這是一個極為倉促的吻。
在他收回手的瞬間,透明的防護罩升起,形成一個嚴密的逃生艙,將祈言護在其中。
陸封寒命令:“氧氣注入逃生艙。”
聽見這幾個字,祈言拼命搖頭,眼眶發紅,眼淚接連從眼裡滾落出來,湿湿漉漉。
他緊緊看著面前的男人,不斷說著話:“陸封寒你不要這樣……你會死!”
卻隻有口型,沒有聲音。
手掌抵在透明的防護罩上,祈言指節用力到毫無血色,沒有知覺般,指甲倒劈到了甲溝,整個人都在不可抑止地發抖。
陸封寒其實不知道這種時候應該說些什麼。
他曾經不是沒想過戰死,他預設的場景是,死前將戰略後續布置都交代下去,讓接手的臨時指揮不至於忙亂,交代完也就沒別的了。

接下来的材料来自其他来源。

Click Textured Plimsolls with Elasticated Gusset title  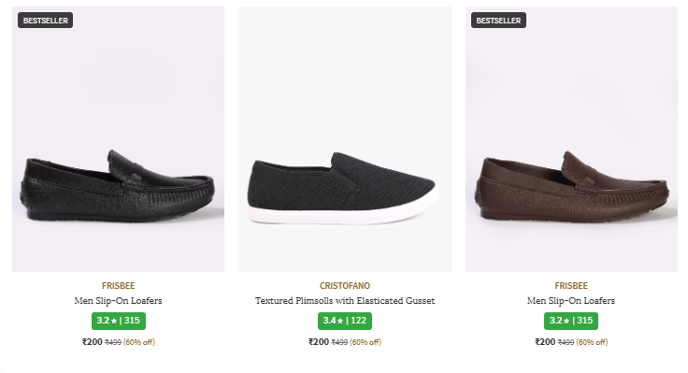click(345, 301)
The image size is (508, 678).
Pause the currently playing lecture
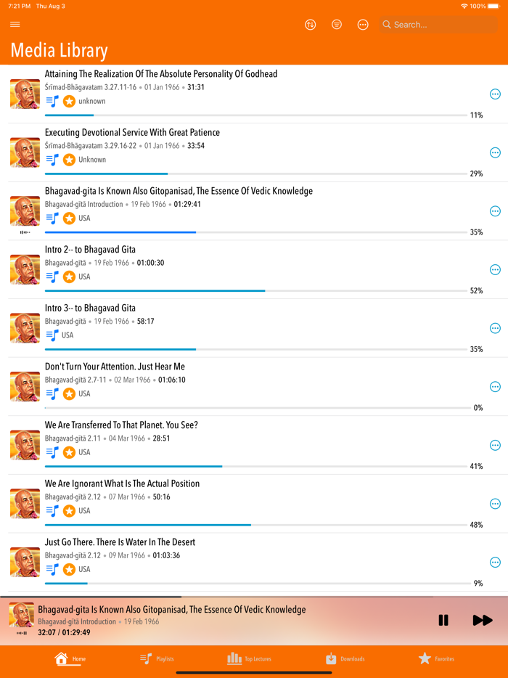click(443, 620)
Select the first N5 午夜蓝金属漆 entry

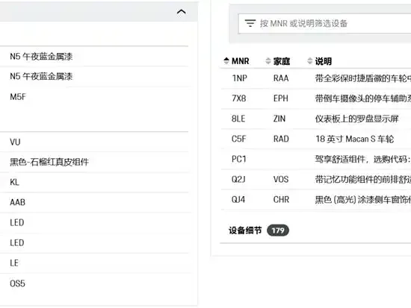click(94, 56)
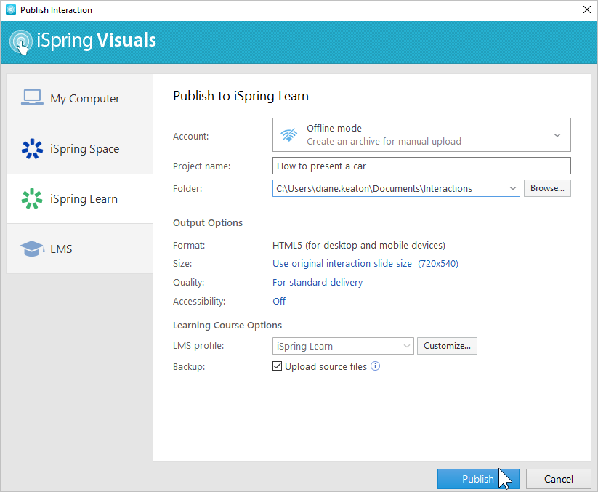Image resolution: width=598 pixels, height=492 pixels.
Task: Click the My Computer laptop icon
Action: (32, 98)
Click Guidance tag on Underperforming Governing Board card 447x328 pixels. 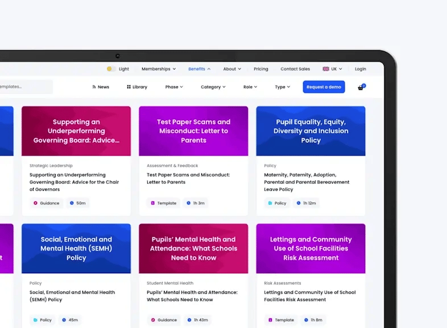(46, 203)
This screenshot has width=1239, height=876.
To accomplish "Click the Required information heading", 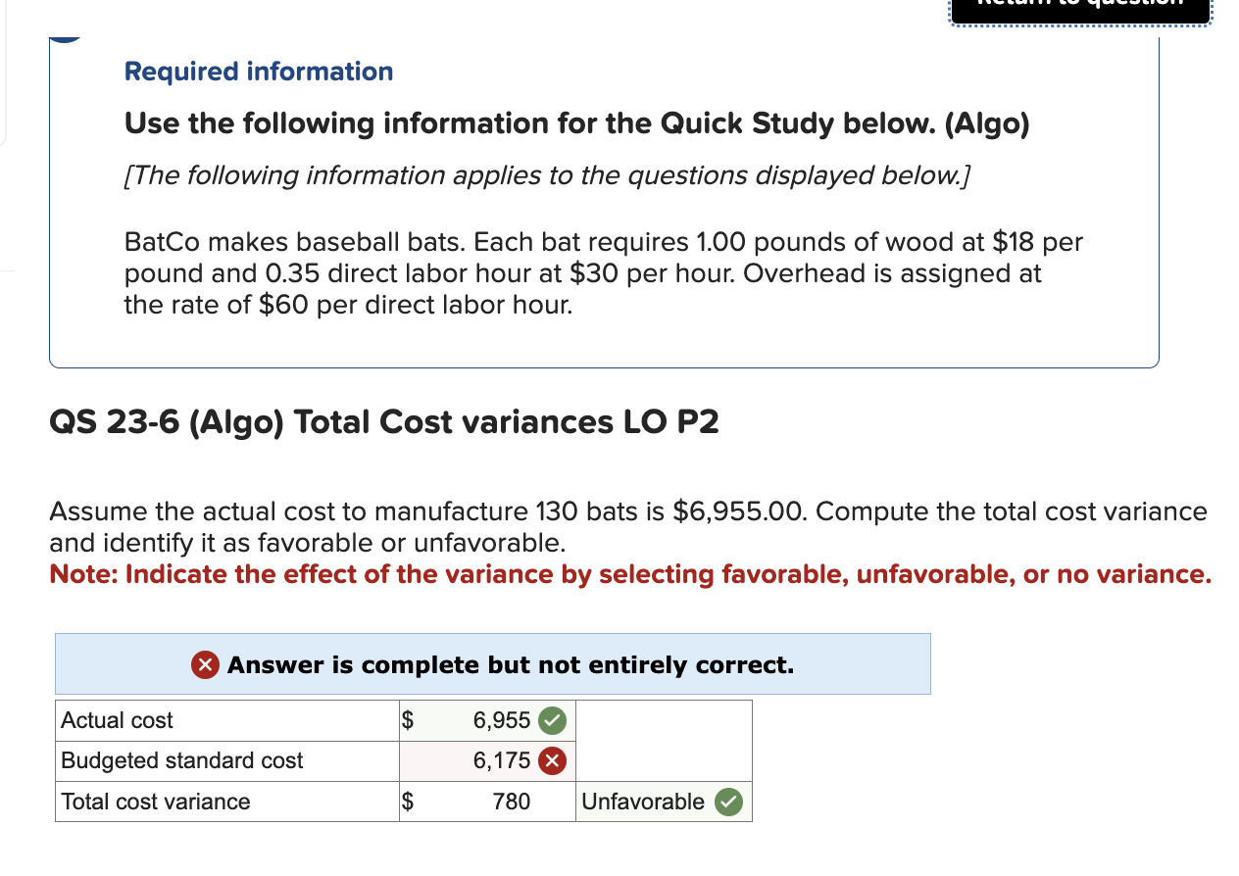I will click(258, 71).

他的撫恤金受益人空白沒填,他沒有家人,這筆錢以後會被用來資助軍人遺屬。
可是現在這樣的情況,沒有在他的計算範圍內。
眼前這個人,也像是命中意外一樣。
隔著透明防護罩,他望著祈言,不放心:“抱歉,沒有經過你的允許就做了決定。如果能忘,不要記得這段記憶。”
祈言咬著下唇,用力搖頭,不一會兒,便有血珠在陸封寒剛剛親吻過的地方溢了出來。
紅得刺目。
陸封寒強忍下心疼,最後看了看祈言,命令:“逃生艙即刻脫離。”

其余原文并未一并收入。